Records for the task Start Marker

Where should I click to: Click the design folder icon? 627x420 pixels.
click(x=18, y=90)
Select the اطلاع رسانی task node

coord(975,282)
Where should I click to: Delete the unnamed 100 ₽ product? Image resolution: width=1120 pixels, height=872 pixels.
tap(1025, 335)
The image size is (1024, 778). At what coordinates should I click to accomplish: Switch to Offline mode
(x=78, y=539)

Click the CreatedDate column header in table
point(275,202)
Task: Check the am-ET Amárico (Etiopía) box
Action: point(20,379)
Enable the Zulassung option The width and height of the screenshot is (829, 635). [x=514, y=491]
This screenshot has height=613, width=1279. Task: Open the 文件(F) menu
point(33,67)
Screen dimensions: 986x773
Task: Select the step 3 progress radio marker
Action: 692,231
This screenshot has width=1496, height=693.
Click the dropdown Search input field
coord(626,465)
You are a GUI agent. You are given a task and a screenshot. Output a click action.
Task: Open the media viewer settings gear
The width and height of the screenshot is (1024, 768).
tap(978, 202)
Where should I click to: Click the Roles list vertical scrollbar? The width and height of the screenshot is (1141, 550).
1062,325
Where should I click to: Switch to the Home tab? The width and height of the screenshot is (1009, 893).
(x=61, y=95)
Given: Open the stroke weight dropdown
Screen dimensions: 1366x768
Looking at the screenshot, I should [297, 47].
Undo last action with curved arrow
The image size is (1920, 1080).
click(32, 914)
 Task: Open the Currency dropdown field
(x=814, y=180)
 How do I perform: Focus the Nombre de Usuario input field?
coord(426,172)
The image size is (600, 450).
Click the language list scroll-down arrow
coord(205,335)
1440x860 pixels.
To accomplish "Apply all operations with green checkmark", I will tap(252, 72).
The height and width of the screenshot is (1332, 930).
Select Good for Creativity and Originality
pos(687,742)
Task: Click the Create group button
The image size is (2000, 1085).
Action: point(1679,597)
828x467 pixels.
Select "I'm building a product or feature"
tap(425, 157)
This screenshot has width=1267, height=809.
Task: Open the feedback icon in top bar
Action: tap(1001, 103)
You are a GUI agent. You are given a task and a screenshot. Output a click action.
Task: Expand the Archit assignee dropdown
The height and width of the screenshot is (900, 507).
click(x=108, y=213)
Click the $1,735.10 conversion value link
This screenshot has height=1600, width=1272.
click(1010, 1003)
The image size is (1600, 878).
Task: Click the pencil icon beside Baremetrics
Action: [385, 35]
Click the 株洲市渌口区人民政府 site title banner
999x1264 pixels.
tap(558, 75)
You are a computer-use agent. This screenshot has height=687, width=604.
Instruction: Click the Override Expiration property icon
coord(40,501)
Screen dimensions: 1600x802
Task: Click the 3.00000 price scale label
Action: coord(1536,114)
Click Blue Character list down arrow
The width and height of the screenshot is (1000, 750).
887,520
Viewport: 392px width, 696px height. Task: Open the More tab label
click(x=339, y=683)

Records for the task End Marker

### Required action
Word for word, restate the lines of the data above that fall between the line holding "Task: Open the Currency dropdown field" and the line holding "Task: Expand the Archit assignee dropdown", inclusive, and no other lines.

### Exercise answer
 Task: Open the Currency dropdown field
(x=814, y=180)
 How do I perform: Focus the Nombre de Usuario input field?
coord(426,172)
The image size is (600, 450).
Click the language list scroll-down arrow
coord(205,335)
1440x860 pixels.
To accomplish "Apply all operations with green checkmark", I will tap(252, 72).
The height and width of the screenshot is (1332, 930).
Select Good for Creativity and Originality
pos(687,742)
Task: Click the Create group button
The image size is (2000, 1085).
Action: point(1679,597)
828x467 pixels.
Select "I'm building a product or feature"
tap(425, 157)
This screenshot has width=1267, height=809.
Task: Open the feedback icon in top bar
Action: tap(1001, 103)
You are a GUI agent. You are given a task and a screenshot. Output a click action.
Task: Expand the Archit assignee dropdown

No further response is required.